(Stored items from a collection)
++++++

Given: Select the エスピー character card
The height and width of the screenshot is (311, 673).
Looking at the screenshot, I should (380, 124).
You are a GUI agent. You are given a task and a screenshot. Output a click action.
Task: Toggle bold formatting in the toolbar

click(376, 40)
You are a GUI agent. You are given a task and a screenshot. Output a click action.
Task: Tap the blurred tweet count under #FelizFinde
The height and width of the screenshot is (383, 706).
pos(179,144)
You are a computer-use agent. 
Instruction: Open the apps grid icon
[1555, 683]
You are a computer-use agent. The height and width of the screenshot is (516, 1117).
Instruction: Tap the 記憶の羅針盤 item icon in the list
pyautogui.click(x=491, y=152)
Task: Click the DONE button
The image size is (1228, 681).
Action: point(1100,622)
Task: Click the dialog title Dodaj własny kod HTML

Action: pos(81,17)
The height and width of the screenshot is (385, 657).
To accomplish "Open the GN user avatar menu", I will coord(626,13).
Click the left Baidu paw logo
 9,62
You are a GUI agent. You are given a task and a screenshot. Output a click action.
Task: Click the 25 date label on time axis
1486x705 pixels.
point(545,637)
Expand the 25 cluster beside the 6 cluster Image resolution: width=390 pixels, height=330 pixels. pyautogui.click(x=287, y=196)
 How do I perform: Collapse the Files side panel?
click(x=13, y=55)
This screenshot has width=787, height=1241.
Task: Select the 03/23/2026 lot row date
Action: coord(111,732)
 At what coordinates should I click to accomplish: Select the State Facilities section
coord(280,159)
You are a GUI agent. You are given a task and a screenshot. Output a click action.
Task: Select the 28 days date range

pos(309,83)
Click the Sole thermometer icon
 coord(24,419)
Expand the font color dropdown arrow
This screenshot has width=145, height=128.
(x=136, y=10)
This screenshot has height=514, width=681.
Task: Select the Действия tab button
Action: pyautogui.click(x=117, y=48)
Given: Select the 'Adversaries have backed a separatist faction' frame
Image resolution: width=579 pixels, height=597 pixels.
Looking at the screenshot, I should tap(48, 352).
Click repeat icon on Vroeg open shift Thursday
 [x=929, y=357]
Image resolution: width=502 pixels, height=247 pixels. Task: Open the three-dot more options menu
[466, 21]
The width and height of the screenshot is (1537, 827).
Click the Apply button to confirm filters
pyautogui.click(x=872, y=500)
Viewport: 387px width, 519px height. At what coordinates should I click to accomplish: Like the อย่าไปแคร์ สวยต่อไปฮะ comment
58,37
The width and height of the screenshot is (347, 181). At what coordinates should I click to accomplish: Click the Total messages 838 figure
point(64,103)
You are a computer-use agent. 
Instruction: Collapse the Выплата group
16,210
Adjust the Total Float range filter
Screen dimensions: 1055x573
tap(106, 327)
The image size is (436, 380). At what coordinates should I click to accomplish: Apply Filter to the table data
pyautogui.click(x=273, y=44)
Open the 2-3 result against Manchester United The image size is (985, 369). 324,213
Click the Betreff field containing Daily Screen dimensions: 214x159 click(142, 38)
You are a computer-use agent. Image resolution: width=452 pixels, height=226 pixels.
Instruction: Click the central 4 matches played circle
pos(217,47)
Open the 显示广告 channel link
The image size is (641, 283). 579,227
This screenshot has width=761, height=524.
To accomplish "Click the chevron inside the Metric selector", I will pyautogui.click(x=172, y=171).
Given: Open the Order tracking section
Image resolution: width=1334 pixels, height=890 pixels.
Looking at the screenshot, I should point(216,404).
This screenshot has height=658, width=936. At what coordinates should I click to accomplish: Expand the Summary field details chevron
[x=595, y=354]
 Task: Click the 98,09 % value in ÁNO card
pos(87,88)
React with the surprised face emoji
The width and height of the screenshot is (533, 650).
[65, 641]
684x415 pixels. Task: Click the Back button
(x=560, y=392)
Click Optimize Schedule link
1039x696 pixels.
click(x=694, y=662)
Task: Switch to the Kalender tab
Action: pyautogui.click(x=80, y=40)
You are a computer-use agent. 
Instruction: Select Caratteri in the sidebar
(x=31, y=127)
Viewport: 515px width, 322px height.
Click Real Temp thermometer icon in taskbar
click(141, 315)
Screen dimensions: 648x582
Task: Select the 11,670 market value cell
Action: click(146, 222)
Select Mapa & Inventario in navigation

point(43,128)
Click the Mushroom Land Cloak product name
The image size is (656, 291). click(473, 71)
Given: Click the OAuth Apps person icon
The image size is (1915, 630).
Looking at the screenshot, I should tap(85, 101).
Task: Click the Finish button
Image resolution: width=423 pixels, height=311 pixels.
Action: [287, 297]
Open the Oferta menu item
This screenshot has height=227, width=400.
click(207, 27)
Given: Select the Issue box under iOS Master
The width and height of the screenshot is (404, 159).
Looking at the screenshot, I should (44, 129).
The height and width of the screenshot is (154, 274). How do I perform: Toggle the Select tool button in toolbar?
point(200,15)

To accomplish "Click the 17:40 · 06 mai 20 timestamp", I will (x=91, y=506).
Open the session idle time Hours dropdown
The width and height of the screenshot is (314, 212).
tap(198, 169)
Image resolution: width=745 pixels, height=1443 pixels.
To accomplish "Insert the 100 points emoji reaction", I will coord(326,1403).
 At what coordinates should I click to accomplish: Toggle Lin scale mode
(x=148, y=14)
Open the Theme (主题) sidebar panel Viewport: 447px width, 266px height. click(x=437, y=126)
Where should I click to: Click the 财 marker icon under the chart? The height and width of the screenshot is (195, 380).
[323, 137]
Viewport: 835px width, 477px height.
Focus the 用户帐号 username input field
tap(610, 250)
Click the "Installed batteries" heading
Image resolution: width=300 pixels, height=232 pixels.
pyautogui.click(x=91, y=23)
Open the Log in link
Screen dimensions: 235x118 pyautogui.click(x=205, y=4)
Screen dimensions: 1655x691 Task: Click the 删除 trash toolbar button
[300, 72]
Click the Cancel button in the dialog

++++++

Each record is to be retyped exactly as written.

§ Answer space:
Given: Select the エスピー character card
The height and width of the screenshot is (311, 673).
Looking at the screenshot, I should (380, 124).
You are a GUI agent. You are given a task and a screenshot. Output a click action.
Task: Toggle bold formatting in the toolbar

click(376, 40)
You are a GUI agent. You are given a task and a screenshot. Output a click action.
Task: Tap the blurred tweet count under #FelizFinde
The height and width of the screenshot is (383, 706).
pos(179,144)
You are a computer-use agent. 
Instruction: Open the apps grid icon
[1555, 683]
You are a computer-use agent. The height and width of the screenshot is (516, 1117).
Instruction: Tap the 記憶の羅針盤 item icon in the list
pyautogui.click(x=491, y=152)
Task: Click the DONE button
The image size is (1228, 681).
Action: point(1100,622)
Task: Click the dialog title Dodaj własny kod HTML

Action: pos(81,17)
The height and width of the screenshot is (385, 657).
To accomplish "Open the GN user avatar menu", I will coord(626,13).
Click the left Baidu paw logo
 9,62
You are a GUI agent. You are given a task and a screenshot. Output a click action.
Task: Click the 25 date label on time axis
1486x705 pixels.
point(545,637)
Expand the 25 cluster beside the 6 cluster Image resolution: width=390 pixels, height=330 pixels. pyautogui.click(x=287, y=196)
 How do I perform: Collapse the Files side panel?
click(x=13, y=55)
This screenshot has width=787, height=1241.
Task: Select the 03/23/2026 lot row date
Action: coord(111,732)
 At what coordinates should I click to accomplish: Select the State Facilities section
coord(280,159)
You are a GUI agent. You are given a task and a screenshot. Output a click action.
Task: Select the 28 days date range

pos(309,83)
Click the Sole thermometer icon
 coord(24,419)
Expand the font color dropdown arrow
This screenshot has width=145, height=128.
(x=136, y=10)
This screenshot has height=514, width=681.
Task: Select the Действия tab button
Action: pyautogui.click(x=117, y=48)
Given: Select the 'Adversaries have backed a separatist faction' frame
Image resolution: width=579 pixels, height=597 pixels.
Looking at the screenshot, I should tap(48, 352).
Click repeat icon on Vroeg open shift Thursday
 [x=929, y=357]
Image resolution: width=502 pixels, height=247 pixels. Task: Open the three-dot more options menu
[466, 21]
The width and height of the screenshot is (1537, 827).
Click the Apply button to confirm filters
pyautogui.click(x=872, y=500)
Viewport: 387px width, 519px height. At what coordinates should I click to accomplish: Like the อย่าไปแคร์ สวยต่อไปฮะ comment
58,37
The width and height of the screenshot is (347, 181). At what coordinates should I click to accomplish: Click the Total messages 838 figure
point(64,103)
You are a computer-use agent. 
Instruction: Collapse the Выплата group
16,210
Adjust the Total Float range filter
Screen dimensions: 1055x573
tap(106, 327)
The image size is (436, 380). At what coordinates should I click to accomplish: Apply Filter to the table data
pyautogui.click(x=273, y=44)
Open the 2-3 result against Manchester United The image size is (985, 369). 324,213
Click the Betreff field containing Daily Screen dimensions: 214x159 click(142, 38)
You are a computer-use agent. Image resolution: width=452 pixels, height=226 pixels.
Instruction: Click the central 4 matches played circle
pos(217,47)
Open the 显示广告 channel link
The image size is (641, 283). 579,227
This screenshot has width=761, height=524.
To accomplish "Click the chevron inside the Metric selector", I will pyautogui.click(x=172, y=171).
Given: Open the Order tracking section
Image resolution: width=1334 pixels, height=890 pixels.
Looking at the screenshot, I should point(216,404).
This screenshot has height=658, width=936. At what coordinates should I click to accomplish: Expand the Summary field details chevron
[x=595, y=354]
 Task: Click the 98,09 % value in ÁNO card
pos(87,88)
React with the surprised face emoji
The width and height of the screenshot is (533, 650).
[65, 641]
684x415 pixels. Task: Click the Back button
(x=560, y=392)
Click Optimize Schedule link
1039x696 pixels.
click(x=694, y=662)
Task: Switch to the Kalender tab
Action: pyautogui.click(x=80, y=40)
You are a computer-use agent. 
Instruction: Select Caratteri in the sidebar
(x=31, y=127)
Viewport: 515px width, 322px height.
Click Real Temp thermometer icon in taskbar
click(141, 315)
Screen dimensions: 648x582
Task: Select the 11,670 market value cell
Action: click(146, 222)
Select Mapa & Inventario in navigation

point(43,128)
Click the Mushroom Land Cloak product name
The image size is (656, 291). click(473, 71)
Given: Click the OAuth Apps person icon
The image size is (1915, 630).
Looking at the screenshot, I should tap(85, 101).
Task: Click the Finish button
Image resolution: width=423 pixels, height=311 pixels.
Action: [287, 297]
Open the Oferta menu item
This screenshot has height=227, width=400.
click(207, 27)
Given: Select the Issue box under iOS Master
The width and height of the screenshot is (404, 159).
Looking at the screenshot, I should (44, 129).
The height and width of the screenshot is (154, 274). How do I perform: Toggle the Select tool button in toolbar?
point(200,15)

To accomplish "Click the 17:40 · 06 mai 20 timestamp", I will (x=91, y=506).
Open the session idle time Hours dropdown
The width and height of the screenshot is (314, 212).
tap(198, 169)
Image resolution: width=745 pixels, height=1443 pixels.
To accomplish "Insert the 100 points emoji reaction", I will coord(326,1403).
 At what coordinates should I click to accomplish: Toggle Lin scale mode
(x=148, y=14)
Open the Theme (主题) sidebar panel Viewport: 447px width, 266px height. click(x=437, y=126)
Where should I click to: Click the 财 marker icon under the chart? The height and width of the screenshot is (195, 380).
[323, 137]
Viewport: 835px width, 477px height.
Focus the 用户帐号 username input field
tap(610, 250)
Click the "Installed batteries" heading
Image resolution: width=300 pixels, height=232 pixels.
pyautogui.click(x=91, y=23)
Open the Log in link
Screen dimensions: 235x118 pyautogui.click(x=205, y=4)
Screen dimensions: 1655x691 Task: Click the 删除 trash toolbar button
[300, 72]
Click the Cancel button in the dialog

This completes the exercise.